§ Task objective: Collect every line of the records that contains the string "width". Case counts.

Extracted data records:

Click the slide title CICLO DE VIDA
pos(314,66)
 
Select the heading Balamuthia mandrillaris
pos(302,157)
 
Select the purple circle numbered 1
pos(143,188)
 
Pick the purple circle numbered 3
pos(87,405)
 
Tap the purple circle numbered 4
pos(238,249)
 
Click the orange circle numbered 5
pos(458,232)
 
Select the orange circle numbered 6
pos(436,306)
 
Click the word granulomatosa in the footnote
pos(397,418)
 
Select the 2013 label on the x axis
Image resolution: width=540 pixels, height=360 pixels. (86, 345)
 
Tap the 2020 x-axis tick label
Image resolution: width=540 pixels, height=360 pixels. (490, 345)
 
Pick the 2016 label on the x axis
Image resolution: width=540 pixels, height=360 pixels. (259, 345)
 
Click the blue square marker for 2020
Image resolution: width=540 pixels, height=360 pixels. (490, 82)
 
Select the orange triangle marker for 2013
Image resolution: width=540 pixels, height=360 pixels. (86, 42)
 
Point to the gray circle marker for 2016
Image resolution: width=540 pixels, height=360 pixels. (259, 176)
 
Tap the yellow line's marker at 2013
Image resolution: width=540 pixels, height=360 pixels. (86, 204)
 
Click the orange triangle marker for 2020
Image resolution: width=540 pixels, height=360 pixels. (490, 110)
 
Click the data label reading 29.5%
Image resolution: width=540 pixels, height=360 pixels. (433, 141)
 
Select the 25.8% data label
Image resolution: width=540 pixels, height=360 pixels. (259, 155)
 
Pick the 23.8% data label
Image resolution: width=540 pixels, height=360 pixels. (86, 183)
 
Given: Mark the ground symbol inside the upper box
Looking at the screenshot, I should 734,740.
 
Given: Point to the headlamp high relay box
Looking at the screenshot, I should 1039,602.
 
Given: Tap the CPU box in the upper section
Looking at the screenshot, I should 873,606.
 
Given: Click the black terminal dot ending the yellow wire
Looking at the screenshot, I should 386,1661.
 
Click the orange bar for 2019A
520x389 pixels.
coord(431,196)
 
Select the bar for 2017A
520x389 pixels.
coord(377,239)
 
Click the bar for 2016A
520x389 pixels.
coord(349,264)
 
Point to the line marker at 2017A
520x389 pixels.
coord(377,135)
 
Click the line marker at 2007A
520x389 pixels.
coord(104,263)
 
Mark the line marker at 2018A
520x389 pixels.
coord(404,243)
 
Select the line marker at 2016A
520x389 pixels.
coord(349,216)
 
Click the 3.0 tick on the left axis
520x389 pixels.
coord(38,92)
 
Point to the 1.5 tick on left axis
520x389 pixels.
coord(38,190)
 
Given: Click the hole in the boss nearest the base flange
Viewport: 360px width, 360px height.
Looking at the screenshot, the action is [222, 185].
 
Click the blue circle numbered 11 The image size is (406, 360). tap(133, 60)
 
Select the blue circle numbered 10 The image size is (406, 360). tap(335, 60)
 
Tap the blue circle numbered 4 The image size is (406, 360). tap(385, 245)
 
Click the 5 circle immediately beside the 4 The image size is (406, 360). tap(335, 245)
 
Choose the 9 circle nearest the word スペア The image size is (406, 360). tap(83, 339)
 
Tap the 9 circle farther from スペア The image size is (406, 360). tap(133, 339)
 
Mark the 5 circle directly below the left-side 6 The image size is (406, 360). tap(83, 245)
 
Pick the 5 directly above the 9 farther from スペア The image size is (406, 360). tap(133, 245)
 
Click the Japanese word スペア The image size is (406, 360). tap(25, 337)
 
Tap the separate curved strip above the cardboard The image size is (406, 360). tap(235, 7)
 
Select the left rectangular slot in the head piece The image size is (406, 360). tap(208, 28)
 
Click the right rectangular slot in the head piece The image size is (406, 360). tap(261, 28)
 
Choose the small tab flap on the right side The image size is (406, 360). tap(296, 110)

§ Written answer:
Image resolution: width=540 pixels, height=360 pixels. (86, 345)
Image resolution: width=540 pixels, height=360 pixels. (490, 345)
Image resolution: width=540 pixels, height=360 pixels. (259, 345)
Image resolution: width=540 pixels, height=360 pixels. (490, 82)
Image resolution: width=540 pixels, height=360 pixels. (86, 42)
Image resolution: width=540 pixels, height=360 pixels. (259, 176)
Image resolution: width=540 pixels, height=360 pixels. (86, 204)
Image resolution: width=540 pixels, height=360 pixels. (490, 110)
Image resolution: width=540 pixels, height=360 pixels. (433, 141)
Image resolution: width=540 pixels, height=360 pixels. (259, 155)
Image resolution: width=540 pixels, height=360 pixels. (86, 183)
Viewport: 360px width, 360px height.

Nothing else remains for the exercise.